1. Première publication des lignes directives eIDAS pour l’IA (18 juillet 2025)
Bruxelles pose enfin un cadre opérationnel après l’adoption du règlement AI Act. Ces lignes trouvent un écho direct dans l’article 25 du règlement eIDAS : toute preuve électronique, y compris générée par IA, ne peut plus être écartée uniquement pour motif technologique.
2. Définition ciblée des modèles concernés
Les obligations s’appliquent aux systèmes à usage général générant du texte, code ou vidéo, dépassant 10^23 FLOP de puissance de calcul. Idéalement, tout modèle dépassant ce seuil devient potentiellement qualifié de « systémique ».
3. Phase transitoire pour modèles existants
Les modèles commercialisés avant le 2 août 2025 bénéficient d’un délai de deux ans (jusqu’en 2027) pour se conformer, mais cette tolérance est strictement encadrée : le non-respect peut entraîner des sanctions rétroactives.
4. Responsabilités différenciées selon le rôle
Seuls les acteurs modifiant substantiellement un modèle à usage général à haut risque seront soumis aux mêmes obligations que les développeurs du modèle.
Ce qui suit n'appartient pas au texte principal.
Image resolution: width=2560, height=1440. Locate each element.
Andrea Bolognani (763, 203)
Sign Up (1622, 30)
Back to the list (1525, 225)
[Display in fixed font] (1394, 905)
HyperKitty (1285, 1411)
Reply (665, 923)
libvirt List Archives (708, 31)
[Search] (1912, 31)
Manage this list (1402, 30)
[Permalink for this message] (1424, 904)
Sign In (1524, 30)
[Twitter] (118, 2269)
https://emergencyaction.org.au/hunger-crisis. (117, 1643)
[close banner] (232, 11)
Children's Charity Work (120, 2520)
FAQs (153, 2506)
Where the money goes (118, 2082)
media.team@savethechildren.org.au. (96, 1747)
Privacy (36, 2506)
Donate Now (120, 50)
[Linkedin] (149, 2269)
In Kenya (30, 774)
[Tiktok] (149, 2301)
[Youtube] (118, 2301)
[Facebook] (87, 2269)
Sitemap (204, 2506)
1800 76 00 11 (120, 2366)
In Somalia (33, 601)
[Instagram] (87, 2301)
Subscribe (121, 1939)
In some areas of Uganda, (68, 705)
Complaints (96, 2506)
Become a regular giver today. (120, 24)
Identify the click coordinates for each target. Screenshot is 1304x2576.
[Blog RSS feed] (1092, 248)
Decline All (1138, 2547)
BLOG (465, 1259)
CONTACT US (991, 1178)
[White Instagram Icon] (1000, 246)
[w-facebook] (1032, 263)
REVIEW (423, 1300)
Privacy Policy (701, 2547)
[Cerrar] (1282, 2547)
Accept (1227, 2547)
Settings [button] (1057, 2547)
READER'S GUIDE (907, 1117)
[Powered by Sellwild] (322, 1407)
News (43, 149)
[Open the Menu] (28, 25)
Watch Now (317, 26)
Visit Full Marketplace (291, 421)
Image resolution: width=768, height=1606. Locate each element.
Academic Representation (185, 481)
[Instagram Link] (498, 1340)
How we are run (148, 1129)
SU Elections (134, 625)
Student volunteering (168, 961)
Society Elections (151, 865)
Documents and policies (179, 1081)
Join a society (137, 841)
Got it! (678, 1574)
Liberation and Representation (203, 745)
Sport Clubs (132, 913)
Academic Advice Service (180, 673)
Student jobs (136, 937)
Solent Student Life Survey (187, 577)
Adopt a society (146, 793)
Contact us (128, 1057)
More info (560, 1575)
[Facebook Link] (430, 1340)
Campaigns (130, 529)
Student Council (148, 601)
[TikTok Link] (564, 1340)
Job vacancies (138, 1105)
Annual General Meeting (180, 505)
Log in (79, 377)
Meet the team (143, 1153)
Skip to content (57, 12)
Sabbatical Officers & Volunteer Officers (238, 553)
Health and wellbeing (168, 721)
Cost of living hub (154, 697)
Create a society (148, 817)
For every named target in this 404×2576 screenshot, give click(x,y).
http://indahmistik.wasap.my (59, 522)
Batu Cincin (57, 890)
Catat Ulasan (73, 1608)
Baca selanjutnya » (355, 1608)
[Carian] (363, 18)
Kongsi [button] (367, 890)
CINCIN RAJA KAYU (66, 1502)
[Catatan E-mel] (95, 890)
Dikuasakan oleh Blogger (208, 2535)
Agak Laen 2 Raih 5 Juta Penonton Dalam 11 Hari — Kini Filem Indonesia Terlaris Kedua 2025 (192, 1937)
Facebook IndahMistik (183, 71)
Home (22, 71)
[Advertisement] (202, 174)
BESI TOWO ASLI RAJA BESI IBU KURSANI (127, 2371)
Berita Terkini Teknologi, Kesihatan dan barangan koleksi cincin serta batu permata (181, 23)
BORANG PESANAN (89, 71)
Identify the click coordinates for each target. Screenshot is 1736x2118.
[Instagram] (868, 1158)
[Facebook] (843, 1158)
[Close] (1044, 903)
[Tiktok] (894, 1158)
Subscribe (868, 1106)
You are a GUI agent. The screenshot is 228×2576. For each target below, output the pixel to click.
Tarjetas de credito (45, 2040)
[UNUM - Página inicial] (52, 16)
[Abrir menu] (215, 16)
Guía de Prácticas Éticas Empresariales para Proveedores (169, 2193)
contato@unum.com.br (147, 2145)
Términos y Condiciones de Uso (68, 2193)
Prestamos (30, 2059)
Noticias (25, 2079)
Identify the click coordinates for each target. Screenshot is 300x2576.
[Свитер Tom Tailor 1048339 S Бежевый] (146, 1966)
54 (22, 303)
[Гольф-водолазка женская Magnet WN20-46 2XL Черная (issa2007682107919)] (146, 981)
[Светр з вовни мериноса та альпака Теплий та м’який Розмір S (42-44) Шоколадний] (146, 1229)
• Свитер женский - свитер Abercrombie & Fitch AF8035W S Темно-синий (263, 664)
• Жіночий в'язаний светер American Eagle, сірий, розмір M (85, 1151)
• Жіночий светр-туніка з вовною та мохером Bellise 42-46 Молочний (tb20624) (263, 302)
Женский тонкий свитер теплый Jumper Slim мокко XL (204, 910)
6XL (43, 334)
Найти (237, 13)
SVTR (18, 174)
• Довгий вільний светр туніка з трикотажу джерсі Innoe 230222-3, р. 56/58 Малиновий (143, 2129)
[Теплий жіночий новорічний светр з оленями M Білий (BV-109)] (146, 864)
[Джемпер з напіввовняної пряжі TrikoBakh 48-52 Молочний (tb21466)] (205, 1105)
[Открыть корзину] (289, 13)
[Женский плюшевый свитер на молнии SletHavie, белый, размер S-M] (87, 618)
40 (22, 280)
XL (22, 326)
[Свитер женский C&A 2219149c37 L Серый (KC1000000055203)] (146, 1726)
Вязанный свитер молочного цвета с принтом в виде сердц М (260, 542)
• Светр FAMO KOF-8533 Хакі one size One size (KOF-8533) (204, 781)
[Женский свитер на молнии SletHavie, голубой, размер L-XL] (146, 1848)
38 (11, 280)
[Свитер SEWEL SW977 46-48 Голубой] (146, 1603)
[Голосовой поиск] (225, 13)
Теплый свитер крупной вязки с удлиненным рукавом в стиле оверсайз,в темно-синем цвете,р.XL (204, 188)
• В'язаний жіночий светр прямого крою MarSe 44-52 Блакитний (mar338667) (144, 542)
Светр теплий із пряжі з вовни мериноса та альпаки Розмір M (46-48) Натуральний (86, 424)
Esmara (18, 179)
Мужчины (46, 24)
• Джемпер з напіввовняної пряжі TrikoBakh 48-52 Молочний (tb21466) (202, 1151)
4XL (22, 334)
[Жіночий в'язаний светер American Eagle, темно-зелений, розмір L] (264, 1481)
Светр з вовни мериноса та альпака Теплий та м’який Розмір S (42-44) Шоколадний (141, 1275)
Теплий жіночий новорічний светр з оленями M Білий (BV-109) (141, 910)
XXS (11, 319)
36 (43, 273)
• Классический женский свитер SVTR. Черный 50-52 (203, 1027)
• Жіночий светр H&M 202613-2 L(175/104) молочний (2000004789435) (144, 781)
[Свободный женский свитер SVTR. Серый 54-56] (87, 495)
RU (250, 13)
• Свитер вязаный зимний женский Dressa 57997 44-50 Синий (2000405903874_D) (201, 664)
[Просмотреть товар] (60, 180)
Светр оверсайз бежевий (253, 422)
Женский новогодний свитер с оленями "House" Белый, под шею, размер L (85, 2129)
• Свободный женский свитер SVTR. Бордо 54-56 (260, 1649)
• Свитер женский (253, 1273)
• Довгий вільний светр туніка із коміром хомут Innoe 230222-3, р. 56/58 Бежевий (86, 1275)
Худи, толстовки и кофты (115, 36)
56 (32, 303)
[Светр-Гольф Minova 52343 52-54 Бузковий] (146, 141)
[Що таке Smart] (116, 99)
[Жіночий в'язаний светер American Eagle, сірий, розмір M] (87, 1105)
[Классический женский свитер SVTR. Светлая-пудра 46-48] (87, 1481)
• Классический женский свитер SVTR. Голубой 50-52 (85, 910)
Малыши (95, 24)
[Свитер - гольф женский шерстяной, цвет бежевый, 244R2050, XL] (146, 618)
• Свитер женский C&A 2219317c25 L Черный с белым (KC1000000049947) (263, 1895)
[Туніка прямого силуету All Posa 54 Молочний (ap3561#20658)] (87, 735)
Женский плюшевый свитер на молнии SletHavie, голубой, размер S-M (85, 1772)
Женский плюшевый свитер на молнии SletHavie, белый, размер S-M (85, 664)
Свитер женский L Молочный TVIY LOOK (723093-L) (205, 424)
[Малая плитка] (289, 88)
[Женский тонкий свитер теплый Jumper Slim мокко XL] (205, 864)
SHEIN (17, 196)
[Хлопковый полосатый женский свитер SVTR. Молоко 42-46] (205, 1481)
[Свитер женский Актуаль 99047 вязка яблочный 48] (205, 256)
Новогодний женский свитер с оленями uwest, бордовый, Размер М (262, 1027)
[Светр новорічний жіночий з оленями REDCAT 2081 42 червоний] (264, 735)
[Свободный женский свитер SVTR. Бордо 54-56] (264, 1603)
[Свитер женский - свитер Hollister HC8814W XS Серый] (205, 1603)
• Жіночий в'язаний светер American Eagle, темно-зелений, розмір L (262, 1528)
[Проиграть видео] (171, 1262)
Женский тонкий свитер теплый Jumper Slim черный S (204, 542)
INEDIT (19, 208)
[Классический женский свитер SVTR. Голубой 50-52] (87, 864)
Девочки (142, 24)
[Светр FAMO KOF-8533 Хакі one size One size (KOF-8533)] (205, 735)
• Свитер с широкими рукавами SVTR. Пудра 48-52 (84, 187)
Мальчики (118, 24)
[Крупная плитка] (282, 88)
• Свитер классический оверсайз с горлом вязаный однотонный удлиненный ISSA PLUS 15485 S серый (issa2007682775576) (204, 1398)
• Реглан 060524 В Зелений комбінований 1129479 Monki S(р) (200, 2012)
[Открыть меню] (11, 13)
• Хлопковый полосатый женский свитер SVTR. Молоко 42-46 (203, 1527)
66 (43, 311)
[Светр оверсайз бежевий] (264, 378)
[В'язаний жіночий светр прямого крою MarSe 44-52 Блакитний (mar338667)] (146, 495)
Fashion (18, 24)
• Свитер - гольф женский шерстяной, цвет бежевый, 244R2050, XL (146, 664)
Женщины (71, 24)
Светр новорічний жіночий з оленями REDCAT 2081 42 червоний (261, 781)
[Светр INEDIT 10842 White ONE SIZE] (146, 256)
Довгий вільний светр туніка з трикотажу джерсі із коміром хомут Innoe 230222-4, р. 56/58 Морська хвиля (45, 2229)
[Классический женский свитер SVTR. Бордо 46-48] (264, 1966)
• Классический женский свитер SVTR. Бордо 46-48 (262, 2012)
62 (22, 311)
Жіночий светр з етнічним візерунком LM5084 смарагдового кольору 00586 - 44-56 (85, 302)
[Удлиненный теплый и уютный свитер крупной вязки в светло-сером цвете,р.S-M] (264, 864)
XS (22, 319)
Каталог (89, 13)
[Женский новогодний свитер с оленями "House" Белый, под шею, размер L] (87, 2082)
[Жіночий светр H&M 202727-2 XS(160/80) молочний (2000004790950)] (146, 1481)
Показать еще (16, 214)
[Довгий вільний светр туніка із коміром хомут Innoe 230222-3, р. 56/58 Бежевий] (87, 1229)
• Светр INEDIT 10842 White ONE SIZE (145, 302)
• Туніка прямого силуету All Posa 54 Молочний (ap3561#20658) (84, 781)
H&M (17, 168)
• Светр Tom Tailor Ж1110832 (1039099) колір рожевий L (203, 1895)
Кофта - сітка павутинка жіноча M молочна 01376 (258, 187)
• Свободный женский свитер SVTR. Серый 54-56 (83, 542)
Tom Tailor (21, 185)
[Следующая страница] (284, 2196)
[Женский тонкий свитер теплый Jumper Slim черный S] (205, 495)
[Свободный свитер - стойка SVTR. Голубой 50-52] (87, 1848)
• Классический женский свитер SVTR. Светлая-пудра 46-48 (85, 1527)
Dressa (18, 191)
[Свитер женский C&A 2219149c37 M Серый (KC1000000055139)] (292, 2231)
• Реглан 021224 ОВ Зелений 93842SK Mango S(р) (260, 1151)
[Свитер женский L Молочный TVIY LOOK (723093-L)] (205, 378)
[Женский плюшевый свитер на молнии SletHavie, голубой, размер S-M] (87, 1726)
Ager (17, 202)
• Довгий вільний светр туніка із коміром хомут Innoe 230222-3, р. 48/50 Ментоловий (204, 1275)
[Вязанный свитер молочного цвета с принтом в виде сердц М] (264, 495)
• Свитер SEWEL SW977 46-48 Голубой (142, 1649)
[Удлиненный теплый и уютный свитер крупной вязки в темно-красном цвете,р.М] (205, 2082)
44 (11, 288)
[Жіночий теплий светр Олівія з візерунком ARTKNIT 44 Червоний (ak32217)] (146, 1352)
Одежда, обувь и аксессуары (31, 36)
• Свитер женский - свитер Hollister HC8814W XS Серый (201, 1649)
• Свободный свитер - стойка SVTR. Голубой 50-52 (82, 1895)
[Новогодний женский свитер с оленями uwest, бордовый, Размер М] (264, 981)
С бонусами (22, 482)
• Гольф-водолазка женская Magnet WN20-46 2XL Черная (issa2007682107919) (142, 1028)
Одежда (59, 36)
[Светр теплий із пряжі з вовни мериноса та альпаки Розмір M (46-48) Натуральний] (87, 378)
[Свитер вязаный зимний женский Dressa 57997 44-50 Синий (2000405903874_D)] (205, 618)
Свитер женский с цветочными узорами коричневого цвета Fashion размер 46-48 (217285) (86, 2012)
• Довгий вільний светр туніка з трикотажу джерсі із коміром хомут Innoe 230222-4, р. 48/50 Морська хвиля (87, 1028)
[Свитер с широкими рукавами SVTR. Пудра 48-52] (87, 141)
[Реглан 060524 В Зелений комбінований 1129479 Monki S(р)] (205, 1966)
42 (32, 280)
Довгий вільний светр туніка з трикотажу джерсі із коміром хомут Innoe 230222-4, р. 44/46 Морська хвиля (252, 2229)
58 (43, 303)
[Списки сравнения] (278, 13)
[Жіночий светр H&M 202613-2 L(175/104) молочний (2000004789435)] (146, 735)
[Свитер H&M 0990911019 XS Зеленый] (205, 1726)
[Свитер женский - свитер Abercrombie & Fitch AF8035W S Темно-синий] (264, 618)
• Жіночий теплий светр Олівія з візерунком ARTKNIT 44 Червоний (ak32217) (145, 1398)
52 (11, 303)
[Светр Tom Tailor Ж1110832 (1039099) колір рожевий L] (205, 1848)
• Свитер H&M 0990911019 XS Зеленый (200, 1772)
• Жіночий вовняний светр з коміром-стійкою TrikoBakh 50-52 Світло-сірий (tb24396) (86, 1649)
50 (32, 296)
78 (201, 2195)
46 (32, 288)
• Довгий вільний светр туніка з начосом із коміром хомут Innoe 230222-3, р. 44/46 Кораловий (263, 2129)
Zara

Les utilisateurs finaux restent exonérés, sauf clause contractuelle contraire.
5. Transparence de l’entraînement : un flou problématique
Les exigences sont vagues : que signifie un “résumé suffisamment détaillé” des sources d’entraînement ? Pour les juristes, ce manque de précision pose un risque réel de contentieux, notamment en matière de propriété intellectuelle.
⚖ Synthèse
L’Europe invente un équilibre prudent entre innovation technologique et protection des droits. Ce premier pack de lignes directrices donne une lisibilité bienvenue, mais il laisse aussi d’importantes questions encore ouvertes, notamment sur la responsabilité juridique, les droits d’auteur dans les chaînes de génération, et l’assurance des modèles.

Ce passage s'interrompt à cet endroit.